Records from a collection —
========================================
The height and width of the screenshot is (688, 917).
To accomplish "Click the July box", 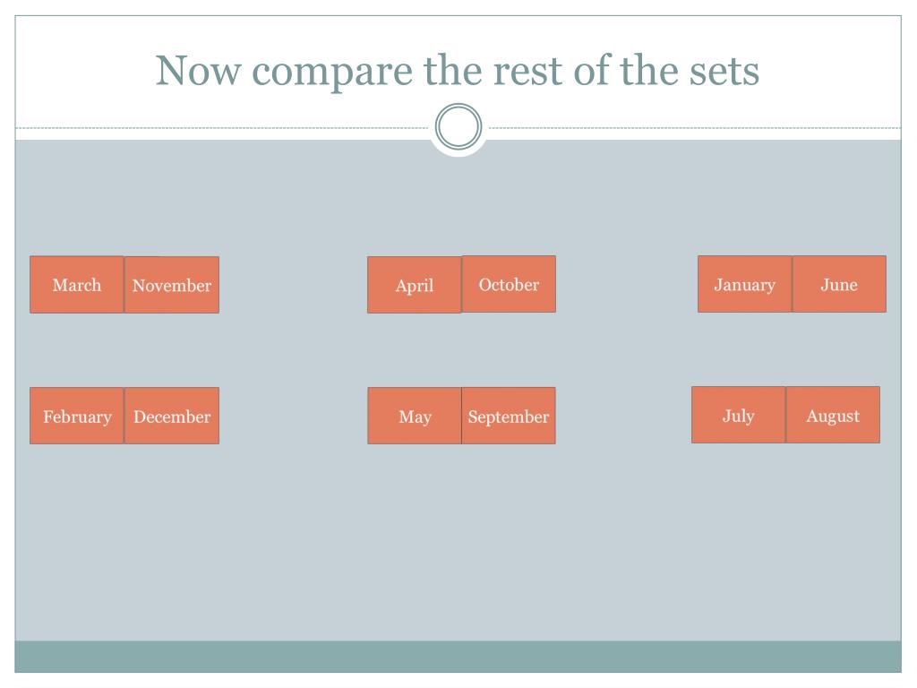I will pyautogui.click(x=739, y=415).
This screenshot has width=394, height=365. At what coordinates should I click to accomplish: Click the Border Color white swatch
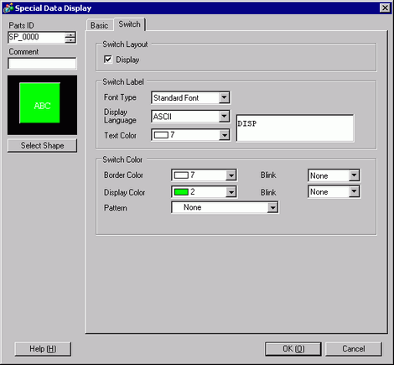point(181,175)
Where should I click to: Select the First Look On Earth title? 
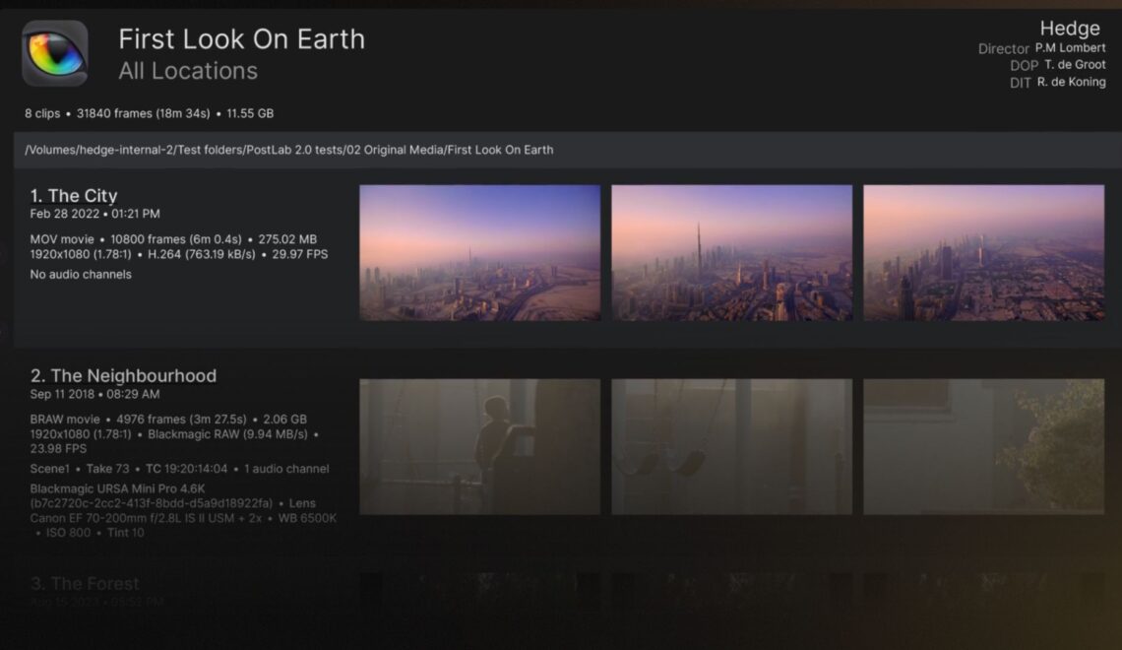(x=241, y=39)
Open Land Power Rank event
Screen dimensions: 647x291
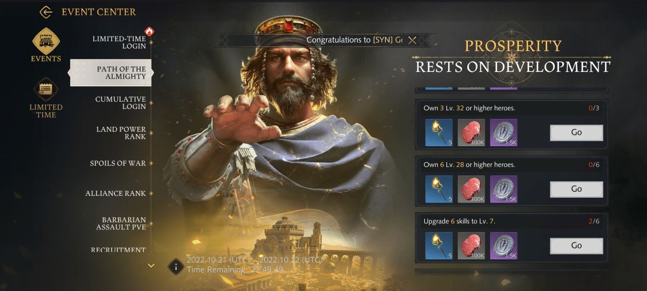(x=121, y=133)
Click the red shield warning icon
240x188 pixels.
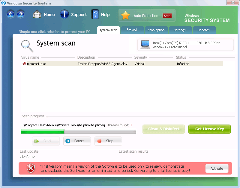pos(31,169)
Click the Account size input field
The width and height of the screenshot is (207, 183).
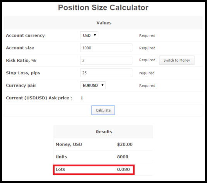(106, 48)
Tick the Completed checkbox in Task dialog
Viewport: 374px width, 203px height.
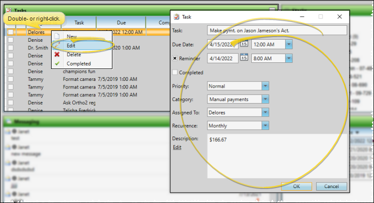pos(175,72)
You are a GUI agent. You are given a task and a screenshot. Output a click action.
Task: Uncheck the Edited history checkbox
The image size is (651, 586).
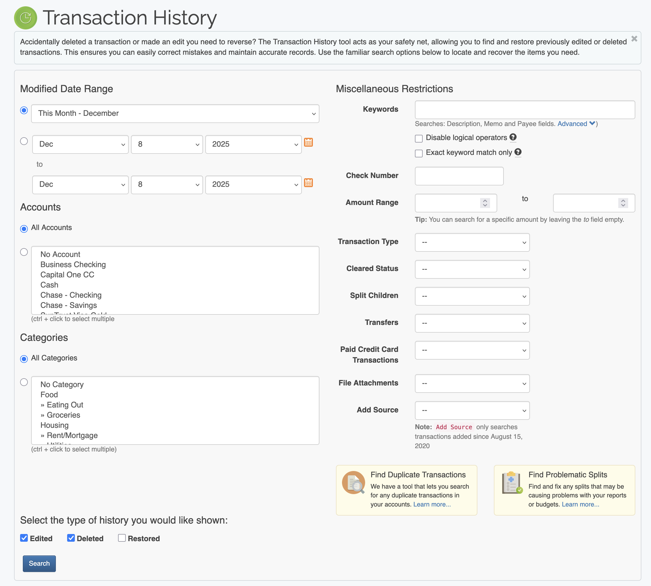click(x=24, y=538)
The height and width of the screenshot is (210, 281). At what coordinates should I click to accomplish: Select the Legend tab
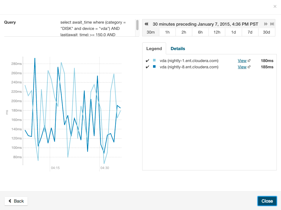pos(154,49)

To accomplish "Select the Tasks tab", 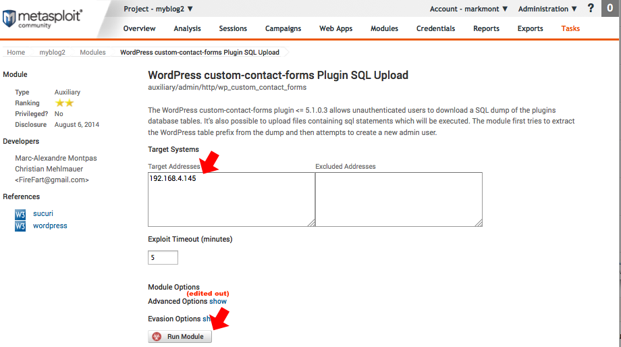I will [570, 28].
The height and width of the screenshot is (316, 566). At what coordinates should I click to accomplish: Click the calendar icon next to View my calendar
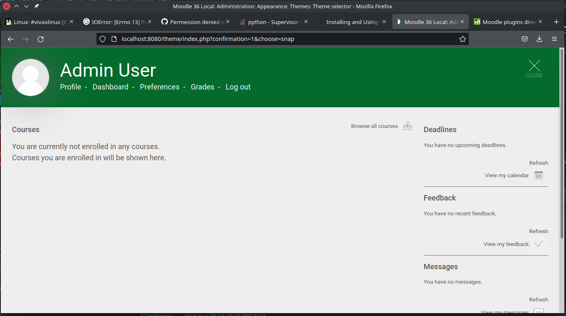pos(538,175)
========================================
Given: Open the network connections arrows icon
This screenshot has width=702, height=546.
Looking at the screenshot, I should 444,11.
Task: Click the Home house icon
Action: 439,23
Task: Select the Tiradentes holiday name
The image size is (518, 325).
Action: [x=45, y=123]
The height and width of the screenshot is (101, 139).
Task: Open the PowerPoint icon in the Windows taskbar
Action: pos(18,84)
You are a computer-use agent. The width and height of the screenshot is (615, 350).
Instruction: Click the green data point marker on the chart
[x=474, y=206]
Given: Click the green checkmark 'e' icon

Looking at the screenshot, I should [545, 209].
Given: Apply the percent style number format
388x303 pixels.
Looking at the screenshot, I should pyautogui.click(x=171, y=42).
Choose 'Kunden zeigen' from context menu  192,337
========================================
TASK ITEM —
Among the lines above, find those with the word "agent" and list them.

RESULT —
You are a GUI agent. You are given a task and a screenshot. Output a click action.
You are a computer-use agent. The width and height of the screenshot is (615, 350).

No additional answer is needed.